Uykusuzluk pençelerini gözlerime geçirdi, yatağımda sürünüyorum.
Beni bir varilin içine koydular, şarap gibi olduğumu sanmış olmalılar. Kokuşmuş bir kilo domatesten başka bir şey değilim oysa. Üç beş taneyim. Gölge etmelerini istedim güneşten gayrı , atasözleriyle karıştırdılar. Feylesof değilim, parke giymem, silah tutmam, muz kabuğuna basmadan sokakta yürümeyi bile beceremem ben. Bir şişe arseniğim olsam olsam. Belki sinek ısırığı kaşıntısıyımdır kolonyayla yanarım.Ben zaten çok kolay yanarım. Sözle, gözle ,tözden yanığım.
Müthiş derecede su sıkıntısı baş göstermiş durumda içimde. Apoptosis alarmı. Ben çoktan ölmüşüm.
Olmadı sarmaşıklaşma çabam. Öyle de gururluyumdur. Değme masala taş çıkartır prensesliğim. Tutup saçlarımdan sürüklemeli beni. Kurbağayı öpemem,ayakkabımı unutamam, balkabağına dönüşen de arabam değil zaten, benim. Bakın balkabağı, merhaba deyin.

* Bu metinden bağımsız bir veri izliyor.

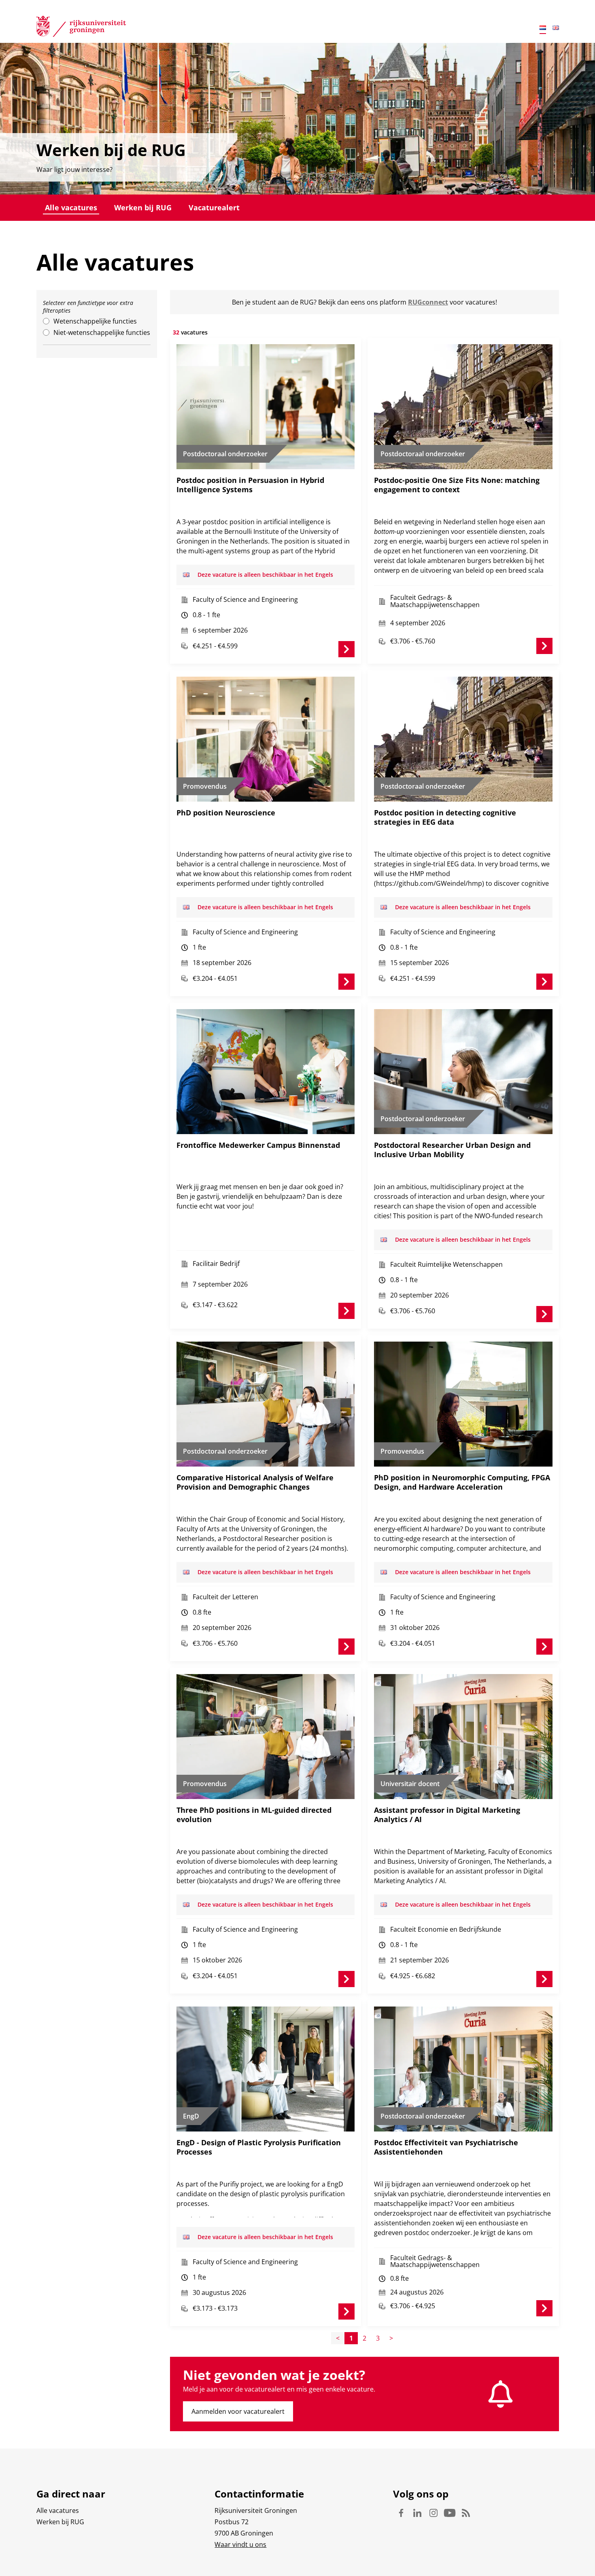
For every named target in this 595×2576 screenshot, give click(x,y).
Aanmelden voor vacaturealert (238, 2411)
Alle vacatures (71, 207)
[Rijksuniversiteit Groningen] (81, 28)
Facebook (401, 2513)
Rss (466, 2513)
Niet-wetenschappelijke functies (101, 332)
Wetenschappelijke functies (95, 321)
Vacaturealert (214, 207)
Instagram (433, 2513)
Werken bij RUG (143, 207)
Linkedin (417, 2513)
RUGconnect (428, 302)
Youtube (450, 2513)
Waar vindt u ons (240, 2544)
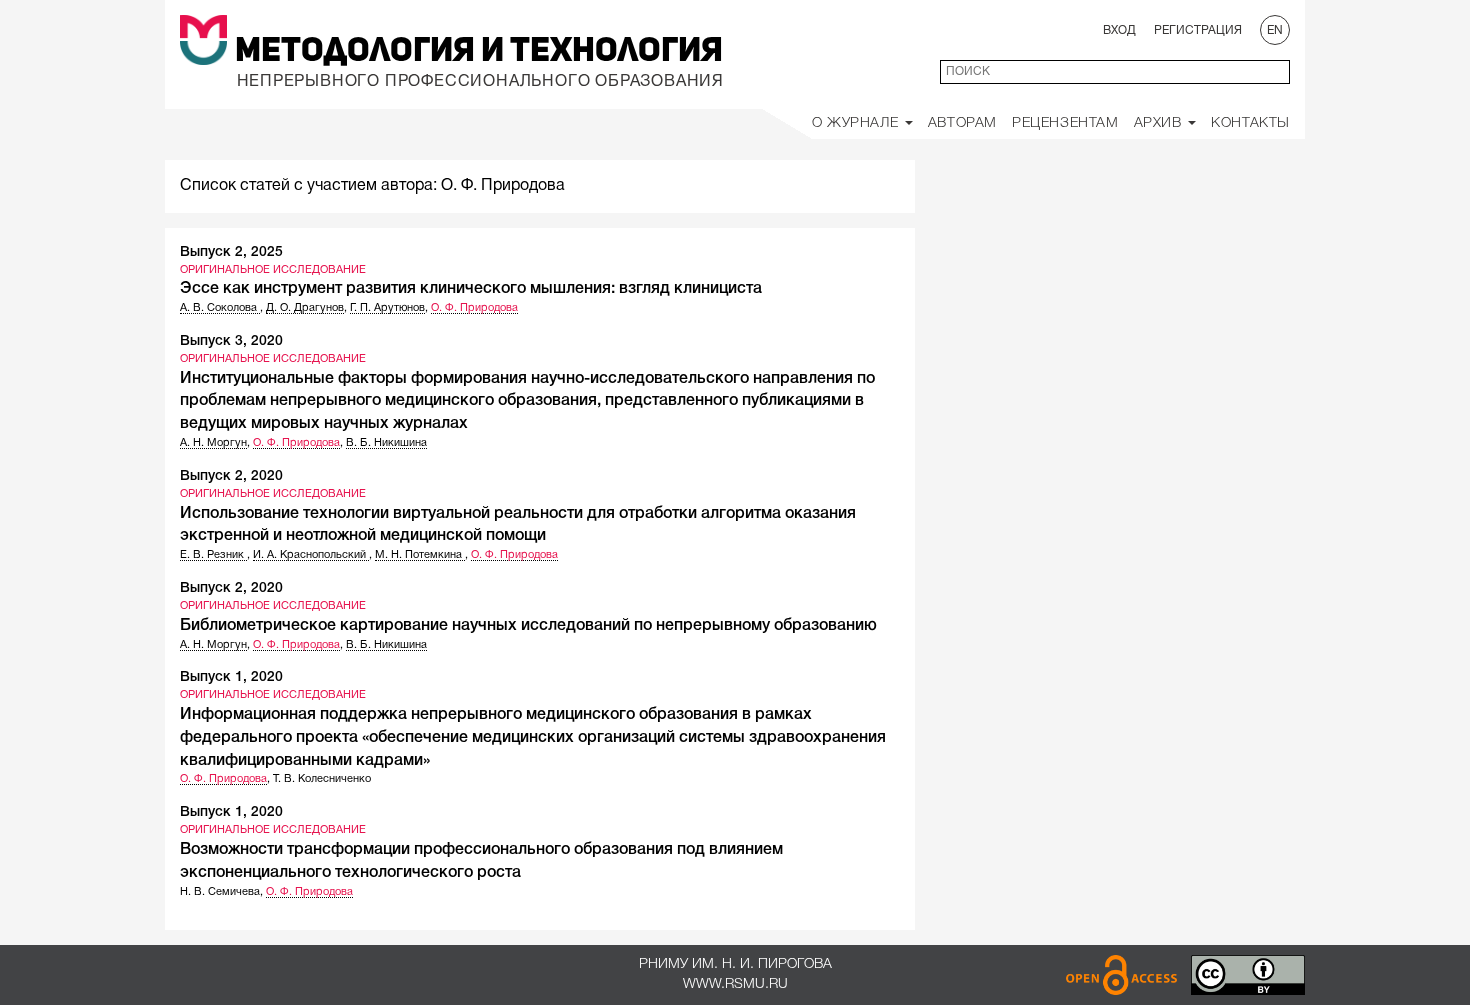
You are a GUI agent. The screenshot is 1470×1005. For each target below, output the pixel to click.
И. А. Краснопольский (311, 555)
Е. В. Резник (213, 555)
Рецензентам (1065, 123)
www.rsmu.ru (735, 984)
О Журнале (857, 123)
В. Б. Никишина (386, 443)
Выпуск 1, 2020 (231, 677)
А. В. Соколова (220, 308)
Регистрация (1198, 30)
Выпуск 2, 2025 (231, 252)
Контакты (1250, 123)
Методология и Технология (479, 52)
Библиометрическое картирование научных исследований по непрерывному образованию (528, 626)
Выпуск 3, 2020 (231, 341)
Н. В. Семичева (220, 892)
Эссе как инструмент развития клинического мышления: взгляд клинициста (471, 289)
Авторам (962, 123)
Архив (1160, 123)
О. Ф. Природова (474, 308)
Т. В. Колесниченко (322, 779)
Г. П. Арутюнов (387, 308)
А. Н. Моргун (213, 443)
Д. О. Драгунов (305, 308)
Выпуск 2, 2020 (231, 476)
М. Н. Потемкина (420, 555)
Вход (1119, 30)
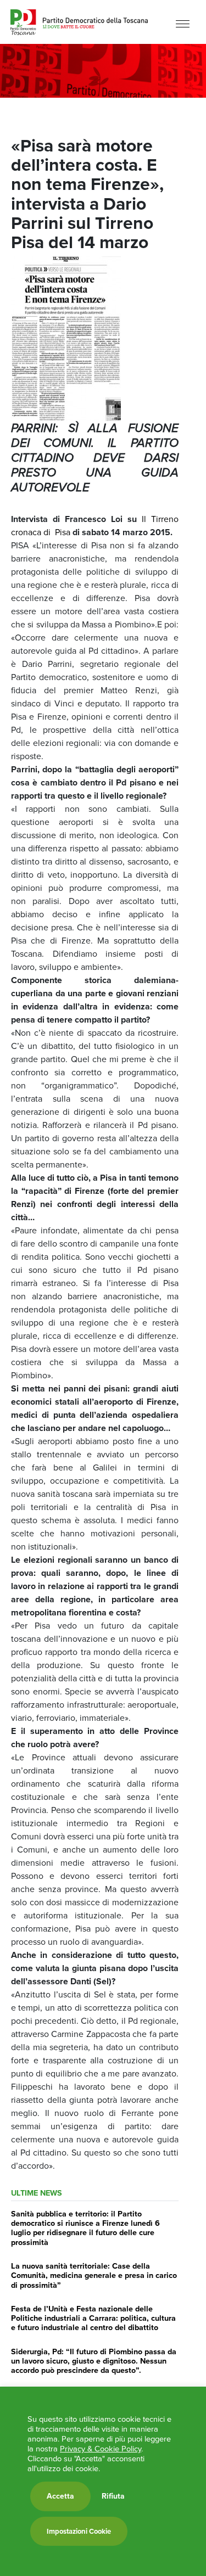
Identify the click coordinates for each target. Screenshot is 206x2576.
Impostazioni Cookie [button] (79, 2531)
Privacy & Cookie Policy (100, 2449)
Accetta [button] (60, 2496)
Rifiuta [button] (113, 2496)
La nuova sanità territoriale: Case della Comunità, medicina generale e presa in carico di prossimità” (94, 2275)
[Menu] (183, 23)
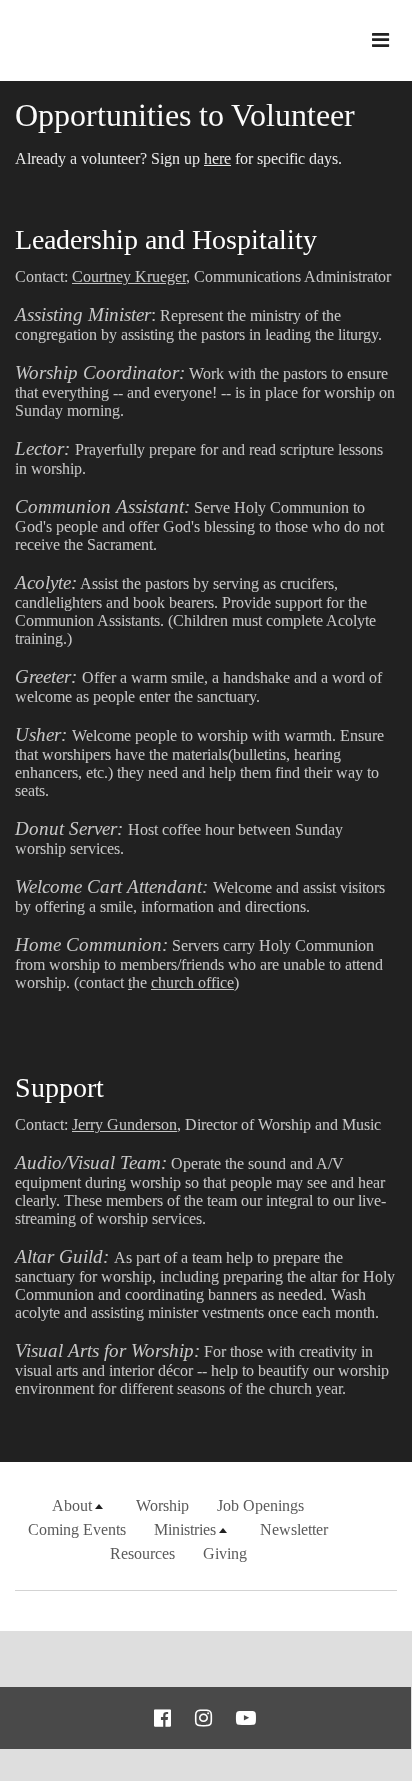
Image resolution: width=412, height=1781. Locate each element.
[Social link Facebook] (162, 1718)
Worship (162, 1505)
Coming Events (77, 1529)
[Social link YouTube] (246, 1718)
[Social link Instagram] (203, 1718)
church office (192, 982)
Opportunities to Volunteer (185, 115)
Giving (225, 1553)
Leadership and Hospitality (166, 239)
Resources (142, 1553)
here (217, 158)
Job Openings (260, 1505)
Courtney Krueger (129, 276)
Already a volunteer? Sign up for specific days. (178, 158)
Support (59, 1087)
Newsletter (294, 1529)
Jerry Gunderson (124, 1124)
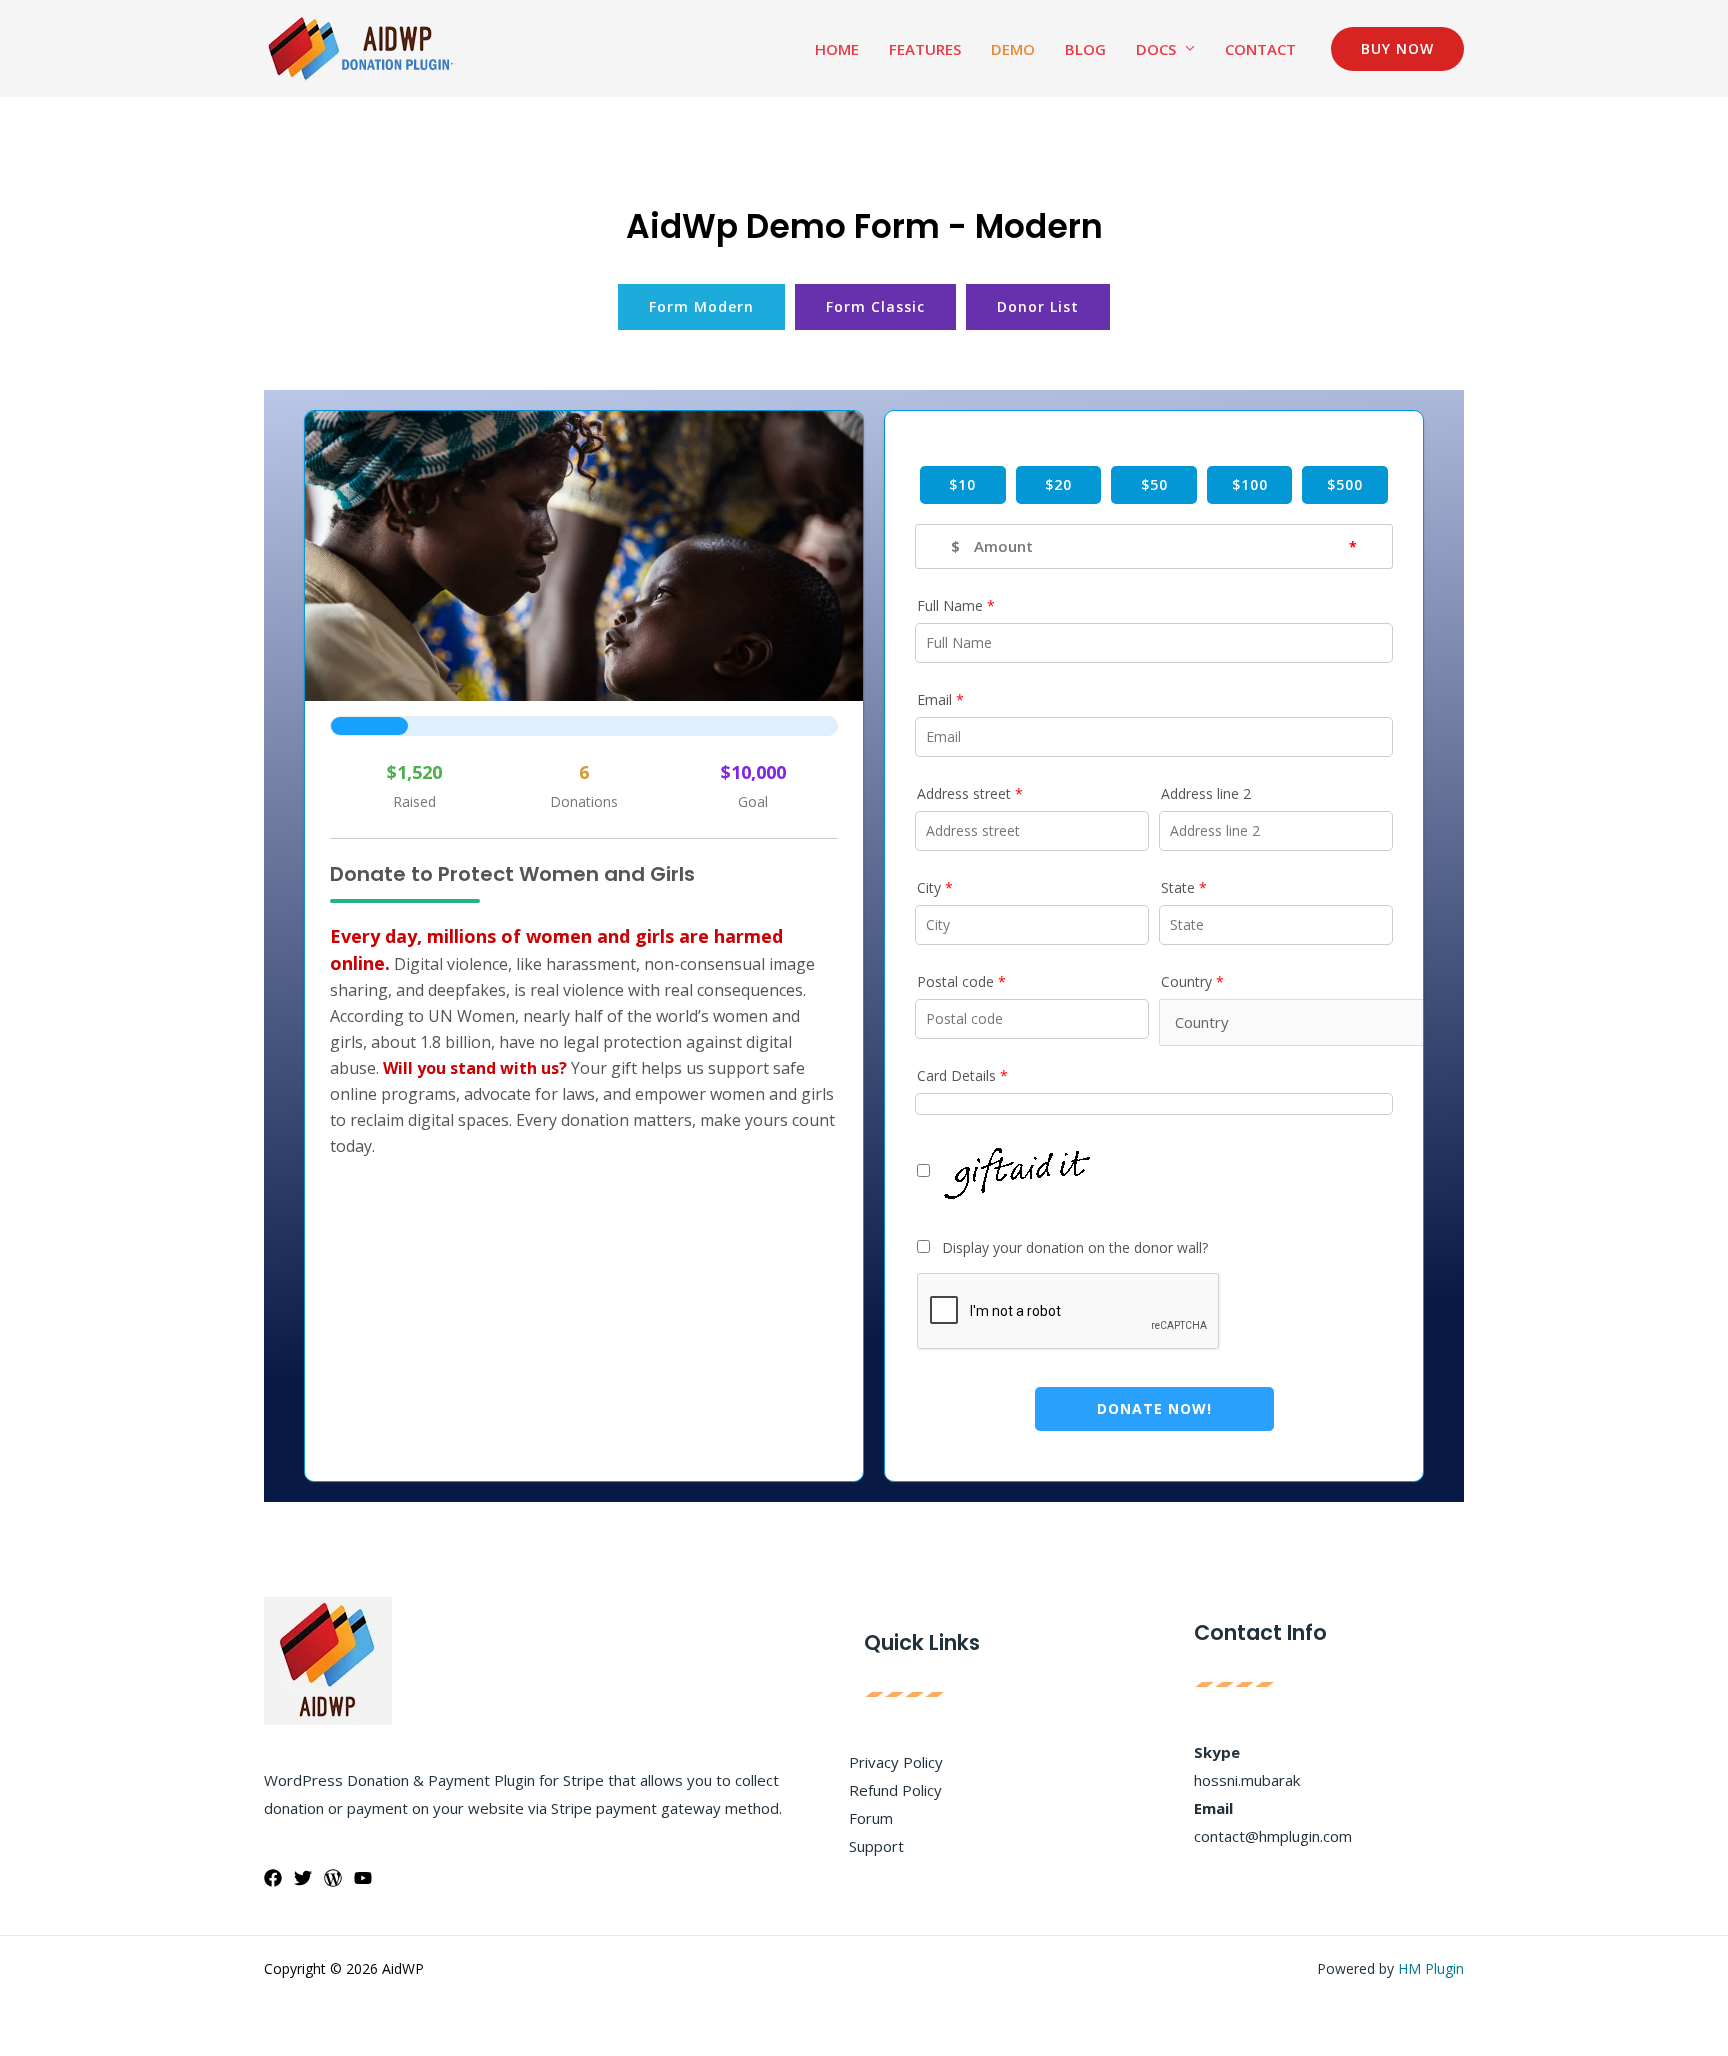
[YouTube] (363, 1878)
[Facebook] (273, 1878)
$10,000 (753, 772)
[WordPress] (333, 1878)
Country (1192, 981)
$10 (962, 484)
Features (925, 49)
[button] (1397, 49)
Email (940, 699)
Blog (1085, 49)
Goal (753, 801)
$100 (1250, 484)
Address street (970, 793)
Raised (414, 801)
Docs (1156, 49)
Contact (1260, 49)
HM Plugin (1431, 1968)
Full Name (956, 605)
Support (876, 1846)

İki göğsümün arasına oturan deveyi hatırladınız mı? İşte o devedir susuzluğumun sebebi. Hörgüçlü ayı. Kaktüs dolması yapmışlar benden. Vallahi kandırmıyorum. Neden et yemem sanıyorsunuz? Söz verdim ilk etimi yemeyeceğime. Dolmayım çünkü ben, etli butlu.
Korkarım müsait bir yerlerde inmeliyim. Yanlış takımı tutmuşum şimdiye değin. Kesin kendi kaleme sallamışımdır ağzına yandığımın topunu ve evet hala küfür edemiyorum. Prensesler küfreder mi? Prensesler acıkmaz. Prensesler sıçmaz. Prensesler Müslüm dinleyip dalıp dalıp gitmez. Korkarım müsait bir yerlerde beni çöpe atmalısınız benden bir bok olmaz.
Bir bardak su koyuyorum kendime. Sürahiye döküyorum. Koyuyorum döküyorumkoyuyorumdöküyorum.
Telefonum çalmıyor. Prenseslerin telefonu olur muymuş? Gördünüz mü yalan söylüyorum. Kafama çuval geçirip yokuştan salıveriliyorum aşağı. Döndöndöndön.
Karıştırdım, devekuşu muyum yoksa? Hoppala!
Oo bu gece kalemim durmuyor. Yani parmaklarım oluyor bu gece durmayan.Okuyanlar da zavallılığımın yükünü paylaşsınlar. Okumasaydınız beni gözünüzde devleştirmek istediyseniz n'apayım yani?
Bir şey sormalıyım. Sorulmayan soruları dizdim önüme bakışıyoruz çünkü.Sorulmayan sorular sorulmalı mıdır? Neden bu kadar gücendiniz? Yapmadınız mı sanki bana bunun cevabını verin.

Kurtadamları getirin. Parçalanma vaktidir.